E non è semplice far tornare i conti in Rai: “Il debito non è sempre un male. Vi si può ricorrere per costruire impianti migliori, lanciare nuovi business, acquistare altre società. È quanto hanno fatto Sky Italia, che ha mandato la pay tv nelle case di 5 milioni di italiani, e Mediaset, che la sta inseguendo su questa strada e ha comprato il produttore di format tv Endemol e la casa cinematografica Medusa. Sky e Mediaset hanno debiti superiori alla Rai, ma hanno anche nuove fonti di reddito. Fanno impresa. E consegnano generosi dividendi ai soci. La Rai, invece, accumula debito senza distribuire dividendi perché non genera cassa, che in un’impresa televisiva pura com’è la Rai è la somma algebrica degli ammortamenti tecnici e del risultato netto d’esercizio, negativo per 180 milioni negli ultimi due anni. Nel 2009, annus horribilis per tutti, la Rai ha prodotto cassa per 49 milioni. Nella ripresina del 2010, per 4 milioni, dicasi 4”.

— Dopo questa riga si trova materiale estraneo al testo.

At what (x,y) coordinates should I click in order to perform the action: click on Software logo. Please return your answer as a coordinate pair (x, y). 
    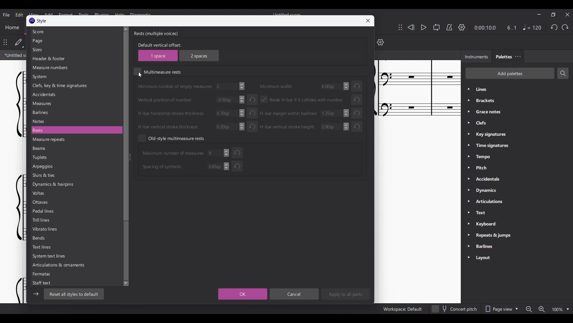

“Rispetto al 2007, ultimo anno normale, la crisi ha fatto perdere alla Rai il 20%dei ricavi pubblicitari, mentre a Mediaset ha tolto solo un 7%, che è meno della metà della media delle tv commerciali internazionali. Il valore economico reale del singolo punto percentuale della quota degli ascolti Rai è sceso da 29,2 milioni di euro del 2007 ai 24,9 del 2010. Lo stesso indicatore per Mediaset aumenta da 60,4 a 64,7 milioni. La divaricazione è tanto più forte ove si consideri l’andamento degli ascolti, più sfavorevole al Biscione. È ben possibile che alcuni grandi inserzionisti possano aver spostato quote di spesa pubblicitaria dalla Rai a Mediaset per simpatia o timore del premier. In fondo, è la stessa Mediaset a sottolineare il favore goduto presso i suoi primi 100 clienti. Ma più ancora, nella caccia all’ultimo spot, conta lo svantaggio strutturale della Rai che può mandare in onda un numero di spot assai più limitato del concorrente, e dunque può offrire proposte meno allettanti. È questa un’asimmetria regolatoria dalle origini antiche (il «tetto Rai» lo vollero gli editori negli anni Settanta per proteggere i giornali a prezzo amministrato, Berlusconi se lo è trovato), ma dagli effetti sempre più penalizzanti nella sfida con la tv commerciale”. E la giustificazione al questo tetto per la Rai è sempre stato il canone.